**RECORDS FOR THE TASK**
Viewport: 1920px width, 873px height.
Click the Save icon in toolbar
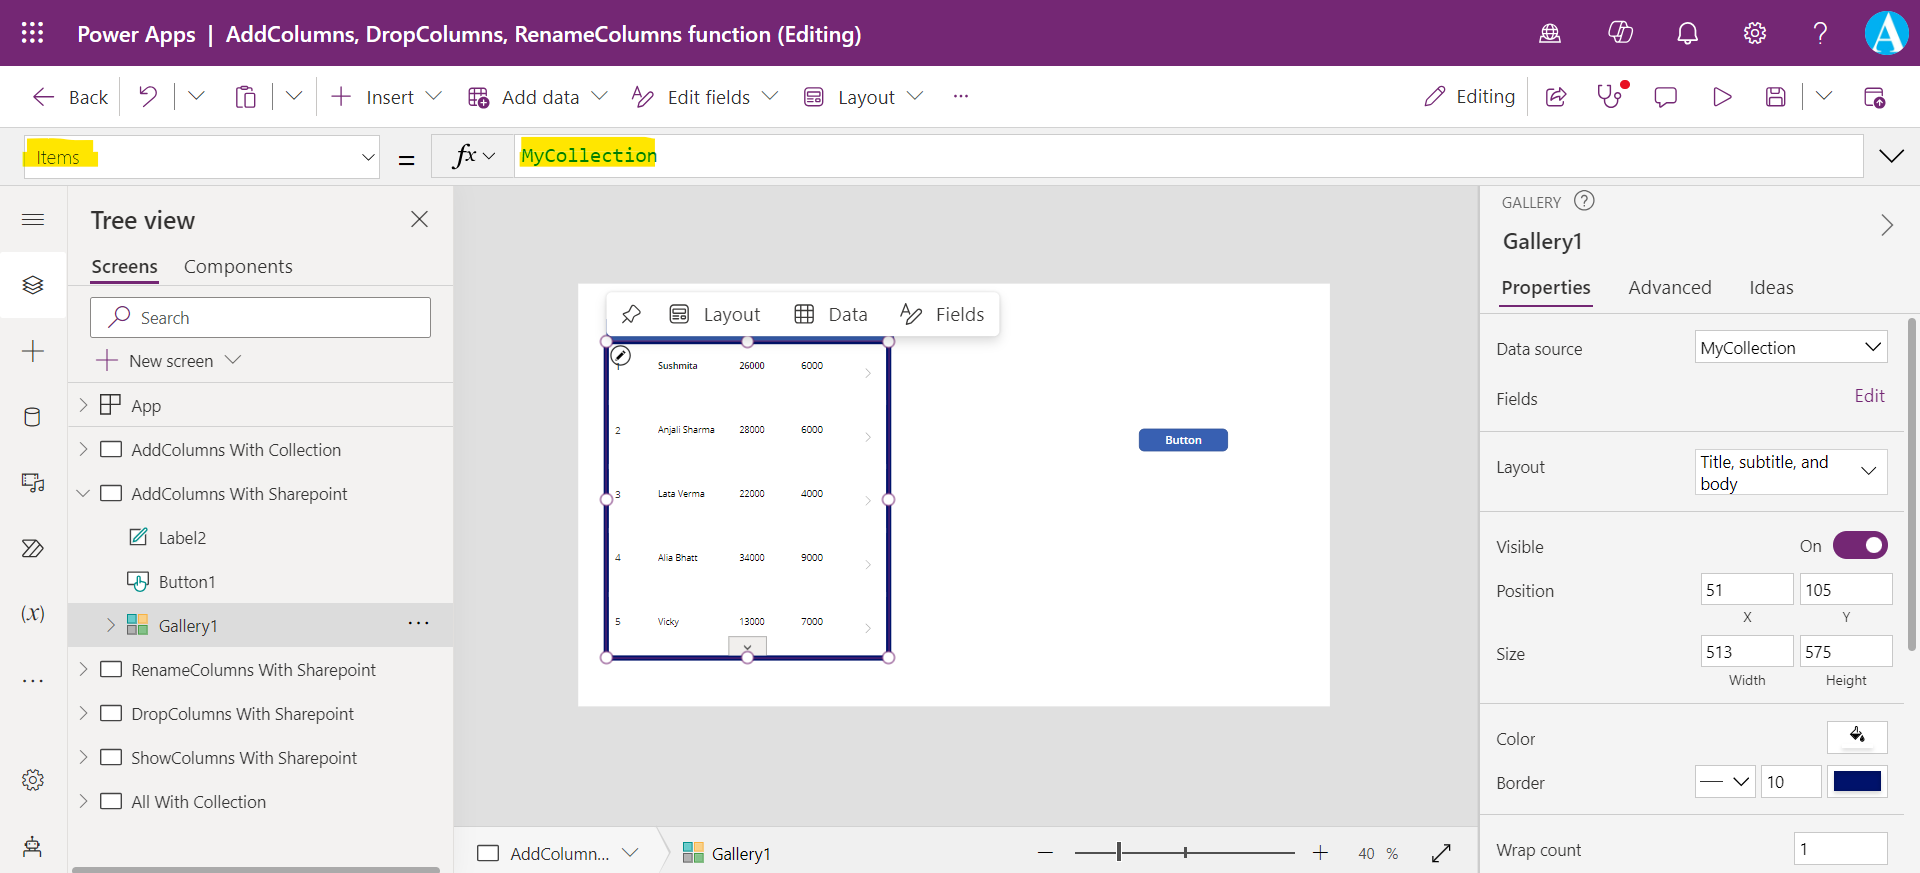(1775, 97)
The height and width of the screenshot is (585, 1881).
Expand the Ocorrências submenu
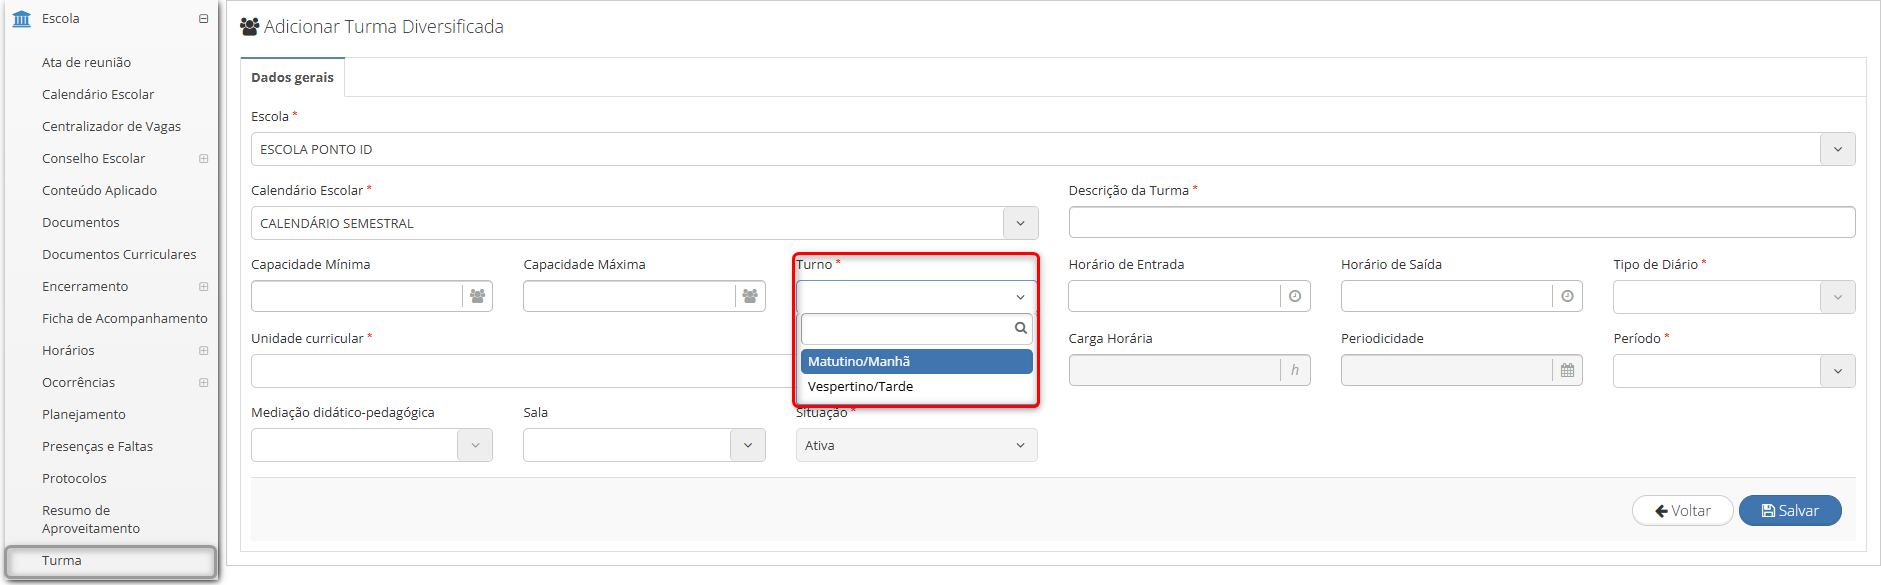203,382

**PROMPT**
In the records above, how many lines contain the word "height"? Give the number alone.

**YOUR SOLUTION**
2